- The input:

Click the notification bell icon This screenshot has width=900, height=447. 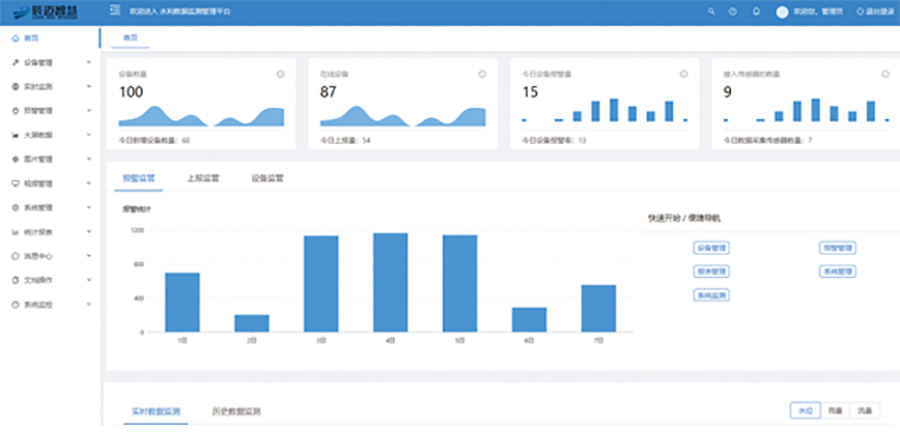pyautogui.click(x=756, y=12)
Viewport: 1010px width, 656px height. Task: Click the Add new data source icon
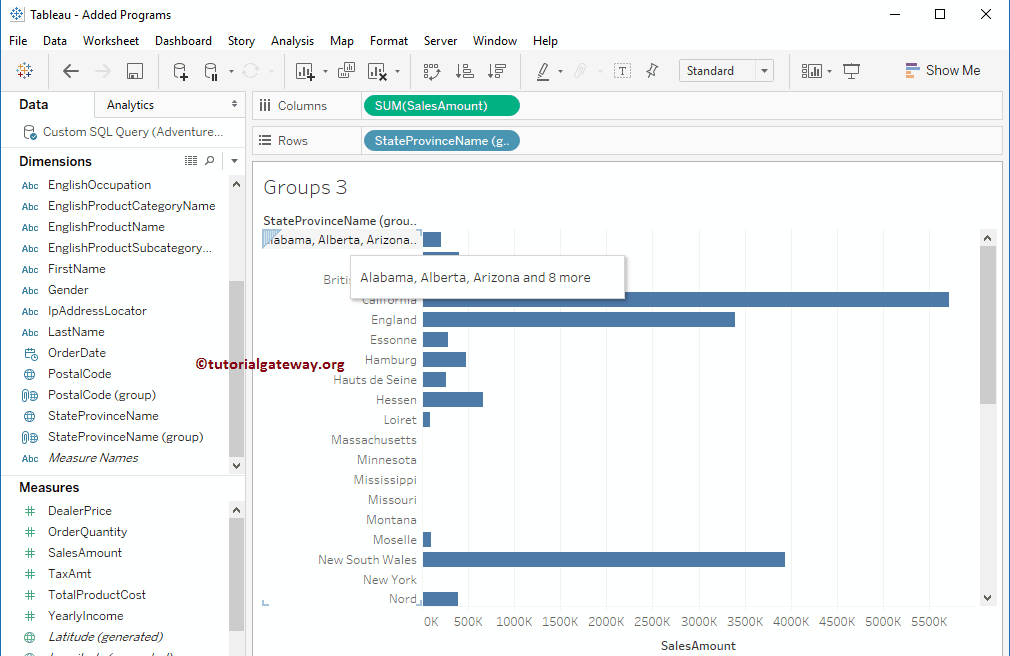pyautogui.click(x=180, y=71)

==

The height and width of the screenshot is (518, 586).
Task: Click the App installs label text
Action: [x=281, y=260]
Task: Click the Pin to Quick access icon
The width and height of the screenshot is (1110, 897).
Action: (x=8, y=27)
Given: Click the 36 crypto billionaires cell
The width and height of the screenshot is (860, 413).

--

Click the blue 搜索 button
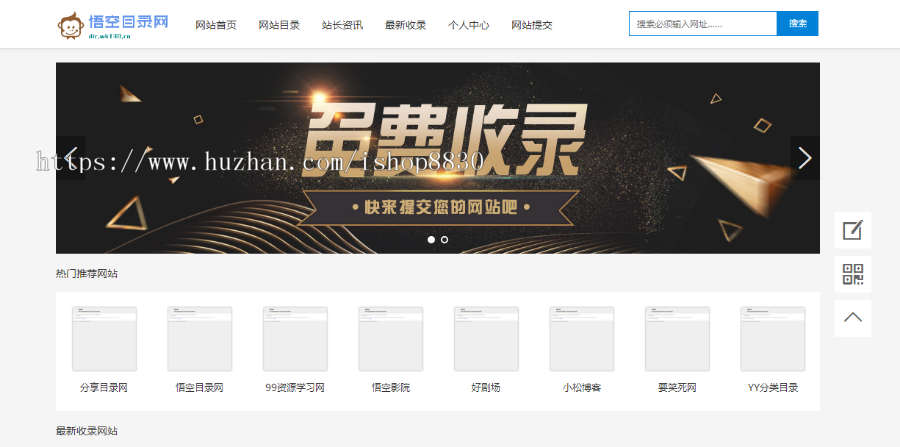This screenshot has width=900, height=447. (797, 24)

- Exercise instructions:
From the records above, repeat exactly the lines from the one with "Given: Click the 36 crypto billionaires cell" through the one with "The width and height of the screenshot is (860, 413).", both included.

- Answer for the task:
Given: Click the 36 crypto billionaires cell
The width and height of the screenshot is (860, 413).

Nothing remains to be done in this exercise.